Socially, the situation could cause a serious shortage problems for the population of one of the largest oil producing countries, as has been the case in some Mexican states in recent years, which would lead directly to an increase in oil imports, mainly from the United States, which would further increase the price of gasoline, which after the liberalization of the sector grew by 25%; this in turn would directly affect the theft of fuel, since the cartels and criminals sell gasoline at a cheaper price than the official, which would lead them to increase their market share, and this criminal activity, by an increase in demand for cheap gasoline.
Another aspect, barely considered, is the environmental one, given that the rupture of clandestine extraction valves produces oil leaks and even large explosions that affect the environment and entail large costs to offset some damages that are sometimes irreparable.

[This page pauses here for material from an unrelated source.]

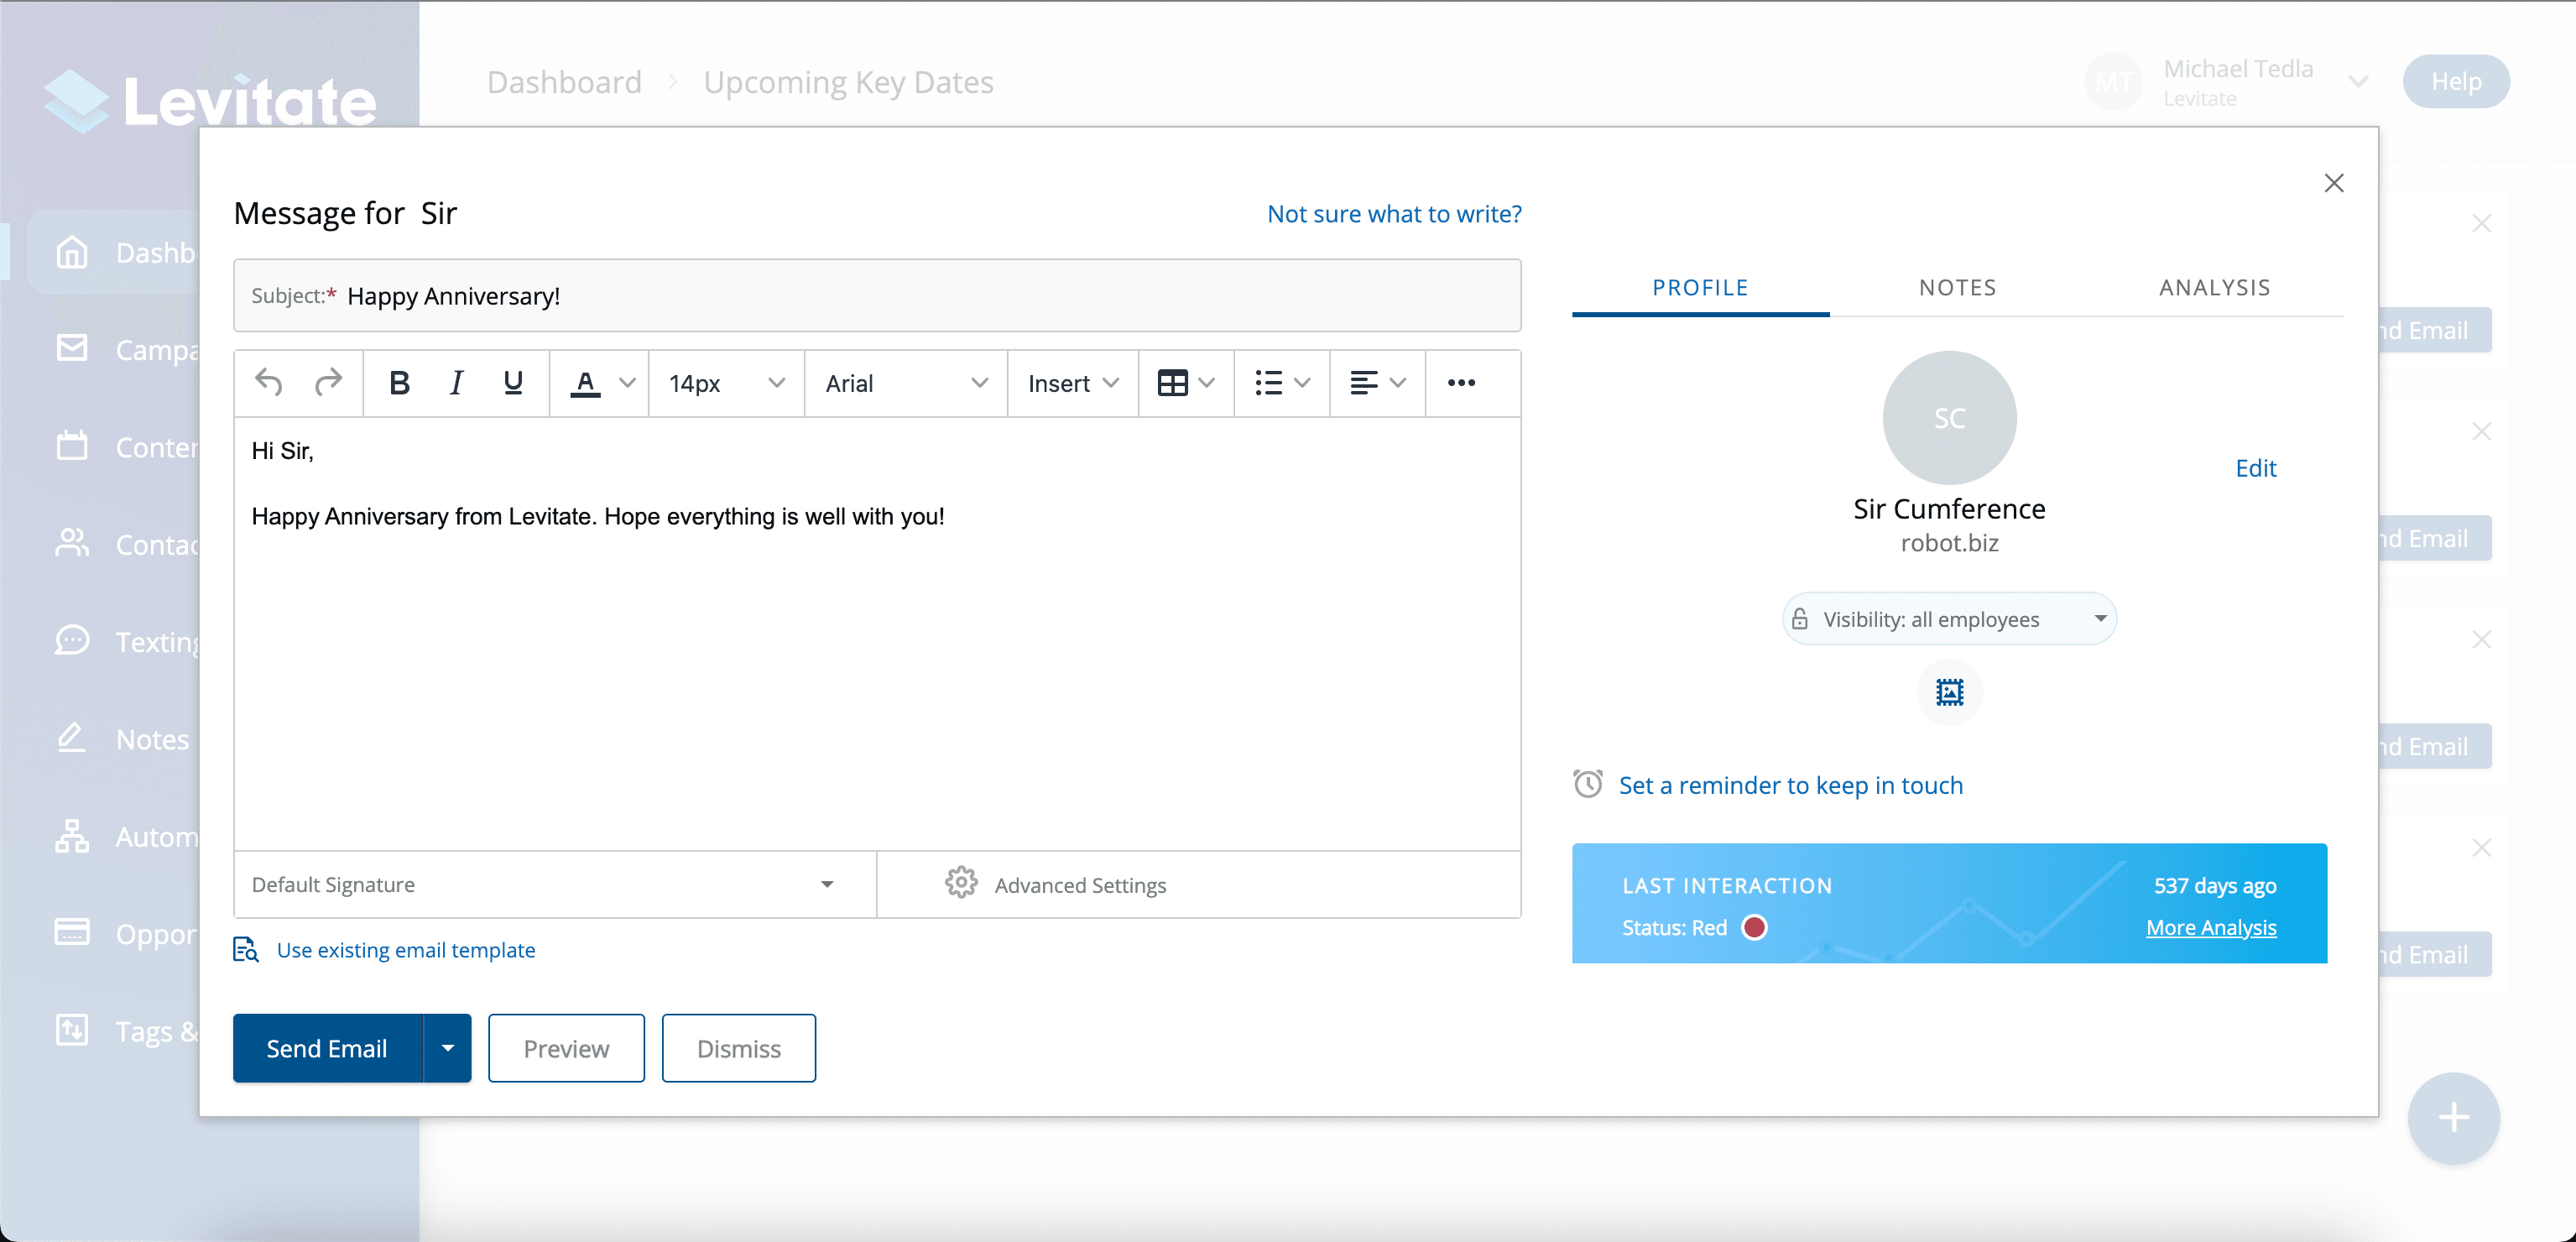Open the Visibility: all employees dropdown
The width and height of the screenshot is (2576, 1242).
pyautogui.click(x=1949, y=619)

The benefits of fuel theft could further trigger criminal activity because of the cost-benefit ratio of the business. Therefore, the Mexican Government and Pemex must put an end to this criminal activity by increasing the safety of oil pipelines and tankers, to discourage criminals from stealing them. One of the most important aspects that the authorities must fight is the internal corruption of Pemex, given that none of the cartels would be able to carry out this activity if it were not for the valuable information stolen from the oil company’s workers, either through bribes or threats, along with the materials for extraction stolen from the company thanks to these workers.